EXERCISE AIM:
Please list every named infrastructure project mentioned in the forum report on infrastructure and place.

SOURCE DOCUMENT:
Segment Open
The creation of sustainable places around new infrastructure was also a topic that was discussed in the forum and at this event, Tom Foxall, Director, Historic England, who is well versed in the threats around the development of HS2 and the OxCam Arc, talked about the importance of creating a sense of place that is rooted in history:
‘As well as this, when thinking about the OxCam Arc and the new living spaces that will be created from that development, places around new infrastructure have to be attractive places to live. As with station design, it is so dangerous to avoid these considerations and only think about the infrastructure itself.’
'Historic England’s landscape-scale work allows us to develop its understanding of the historic environment and its relationship with people today on a broader scale. It helps the organisation to engage most effectively with large-scale management of land such as farming and forestry. In doing so, Historic England supports the implementation of the European Landscape Convention (The Florence Convention). HE’s landscape strategy drives interdisciplinary working within Historic England and with a wide range of partners both within and beyond the heritage sector.
'The aims of the landscape work include ensuring landscape is addressed in its corporate strategy, understanding the pressures for change on the historic landscape and how to respond to them, researching the landscape context of historic assets and developing appropriate guidance, training and educational resources.'
As our discussions came to an end, Stephen Dance, Head of the Commercial Advisor Team at the Infrastructure & Projects Authority had some observations to make on the role of the IPA in the future:
‘You have lots of levelling up statements around now, and then the Treasury saying there is less money around because of the pandemic, so we have a particular funding situation we need to recognise. Does central government understand buses, they would say yes, but the question has to be asked, what is the right way to drive connectivity in city areas? I remember a long discussion that I was involved in around Crossrail 2 and the amount that was going to be spent, when someone asked why we were going to spend £20 billion on a project that needed train drivers rather than self-driving vehicles and it was a very good question.
‘I think cities are better placed to find those transport solutions themselves. One way of learning lessons is from each other and there must be a way of combining to combine all those lessons. The existing mayors around the country are doing just that, but it has to improve.
‘On the question of deliverability, how do we define a role on delivery of projects that provides regional benefit using central funding and local funding for last mile infrastructure? I think we need a single guiding mind to realise the benefits and work out a specification, finding a governance system to do all that. The key thing is the right sense of governance for UK plc and for levelling up.
Segment Closed
RECORDED INFORMATION:
Segment Open
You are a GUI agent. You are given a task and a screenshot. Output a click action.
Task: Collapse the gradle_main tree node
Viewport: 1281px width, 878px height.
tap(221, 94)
Segment Closed
RESPONSE TO THE TASK:
- HS2
- OxCam Arc
- Crossrail 2